McDonald’s Middle East sales grow after year-long decline
McDonald’s reported an unexpected rise in global sales, with its business in the Middle east picking up after a year of decline, the Financial Times reported on February 10th.
The US fast-food giant said comparable sales increased by 0.4% in Q4 year-on-year. This surpassed analysts’ expectations of a 0.4% decline, according to a Visible Alpha poll. The company attributed the improvement to gains in key international markets, with the Middle East and Japan leading the recovery.
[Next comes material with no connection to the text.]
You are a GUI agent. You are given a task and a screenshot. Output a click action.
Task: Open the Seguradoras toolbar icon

McDonald’s sales have been under pressure since October 2023, when Israel’s military bombardment of Gaza inspired a boycott of brands deemed complicit with Israeli atrocities in several Middle Eastern and Muslim-majority nations. Among the brands the pro-Palestinian Boycott, Divestment, Sanctions (BDS) movement wanted to be boycotted were McDonald’s.
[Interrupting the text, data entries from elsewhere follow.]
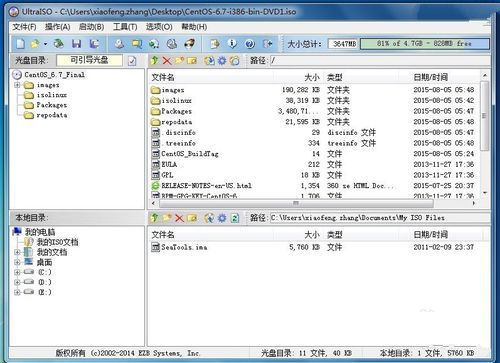Select the Packages folder in the file list
500x363 pixels.
pos(176,111)
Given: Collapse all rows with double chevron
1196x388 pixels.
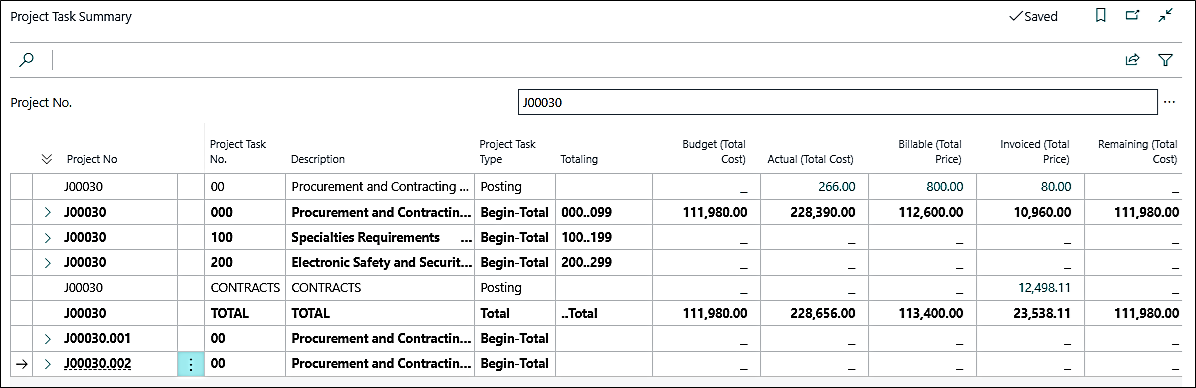Looking at the screenshot, I should (x=47, y=159).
Last October, McDonald’s Chief Financial Officer Ian Borden warned that sales would remain under strain “as long as the war in the Middle East continues.” The conflict persisted for 15 months before Israel and Hamas agreed to a ceasefire on January 19th.
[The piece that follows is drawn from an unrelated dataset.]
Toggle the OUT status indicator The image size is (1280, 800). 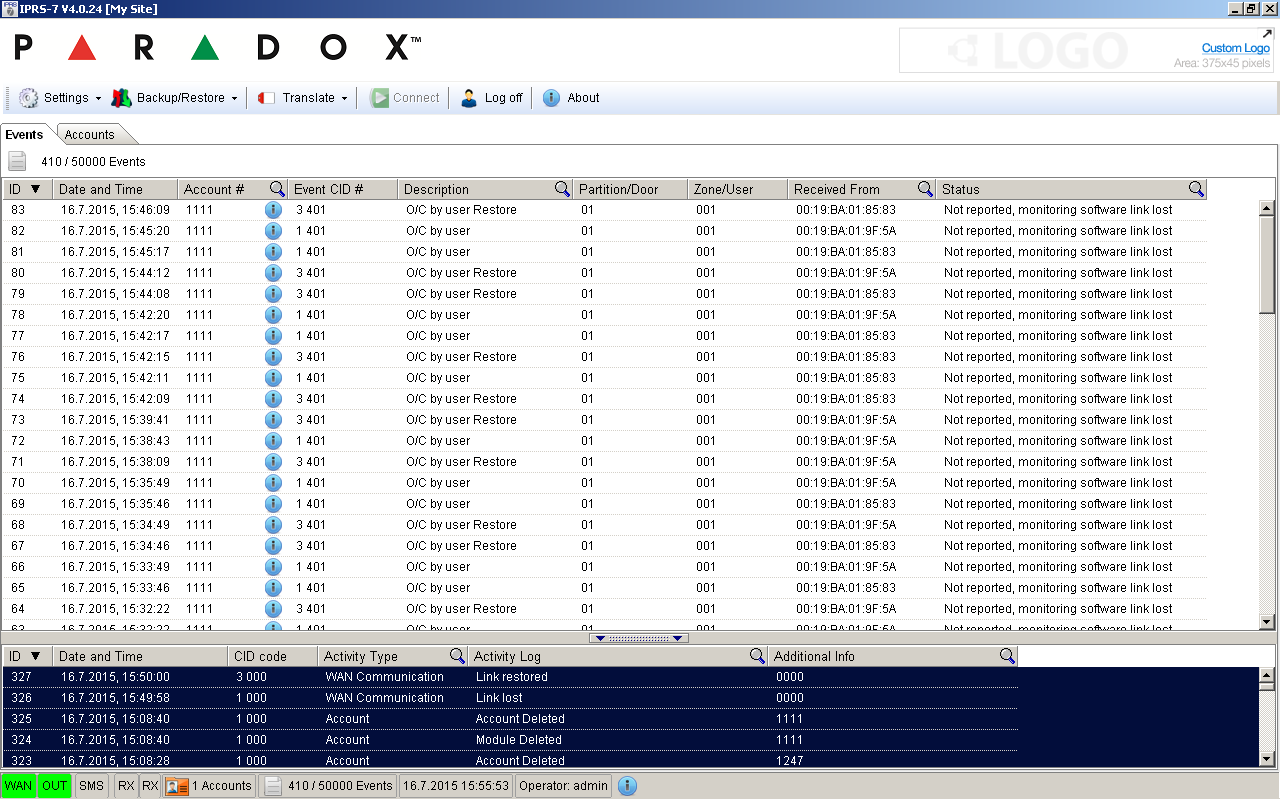tap(55, 786)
The corporation had also announced on April 4th 2024, that they need to buy back their Israeli franchises.
Despite global sales growth, McDonald’s reported flat revenue of $6.4 billion for Q4, slightly below analysts’ forecasts. Net profit declined by 1% to $2 billion, missing estimates of $2.1 billion, although the company’s shares rose by 2% in pre-market trading on February 10th.